* What is needed *
Wherever the word "Click" occurs in the listing, copy the whole line.

* Data to use *
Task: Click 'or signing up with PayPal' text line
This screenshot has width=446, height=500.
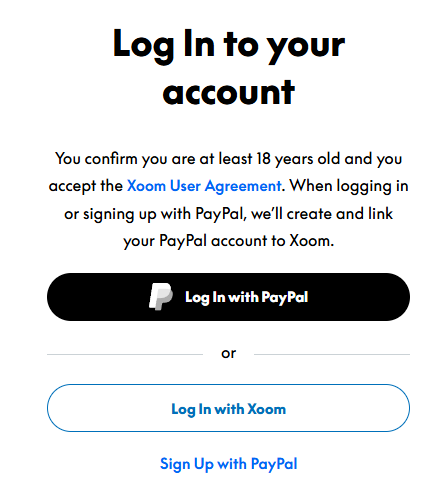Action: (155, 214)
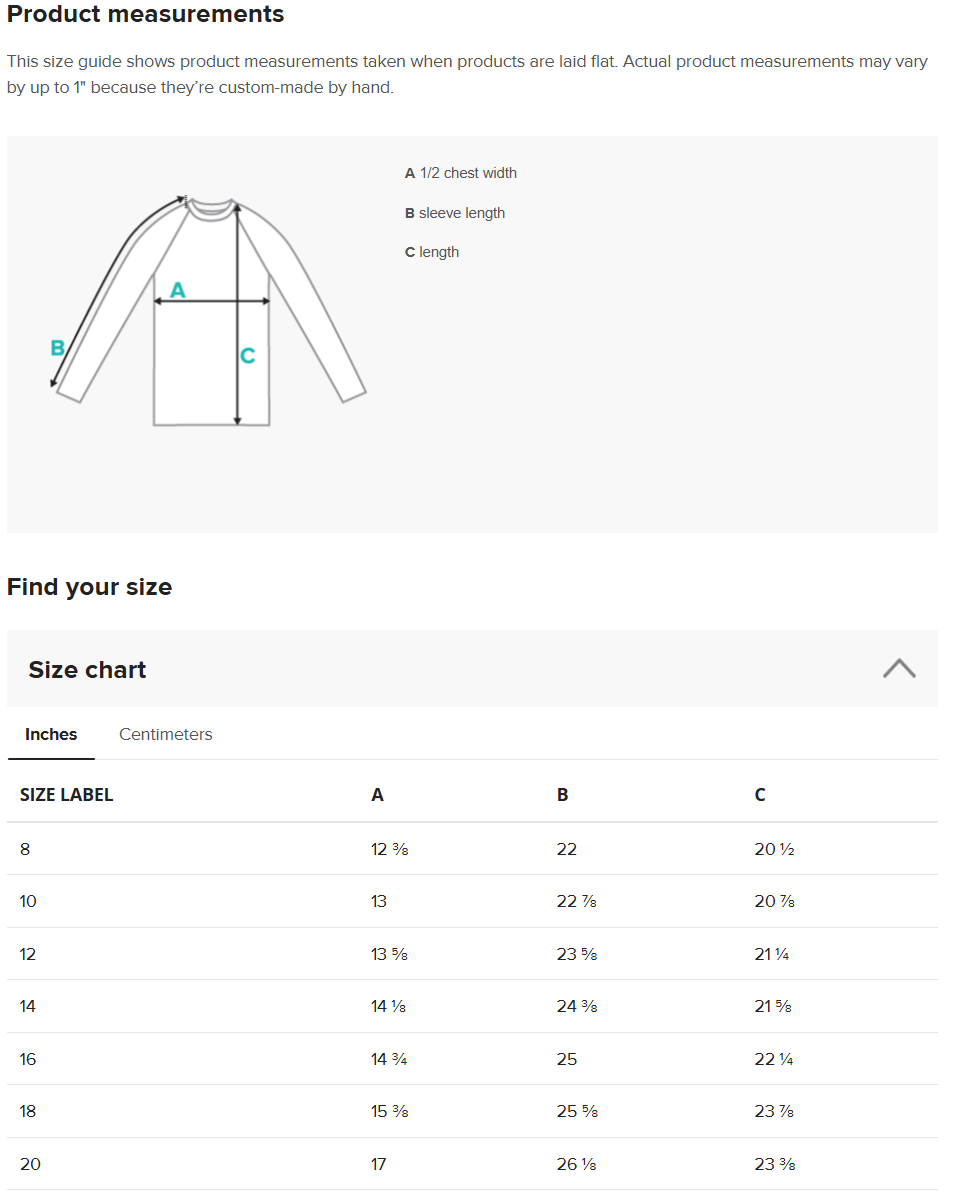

* * *

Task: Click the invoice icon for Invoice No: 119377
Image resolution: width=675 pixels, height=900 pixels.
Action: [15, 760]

* Problem solution *
Task: Click 'or signing up with PayPal' text line
Task: Click the invoice icon for Invoice No: 119377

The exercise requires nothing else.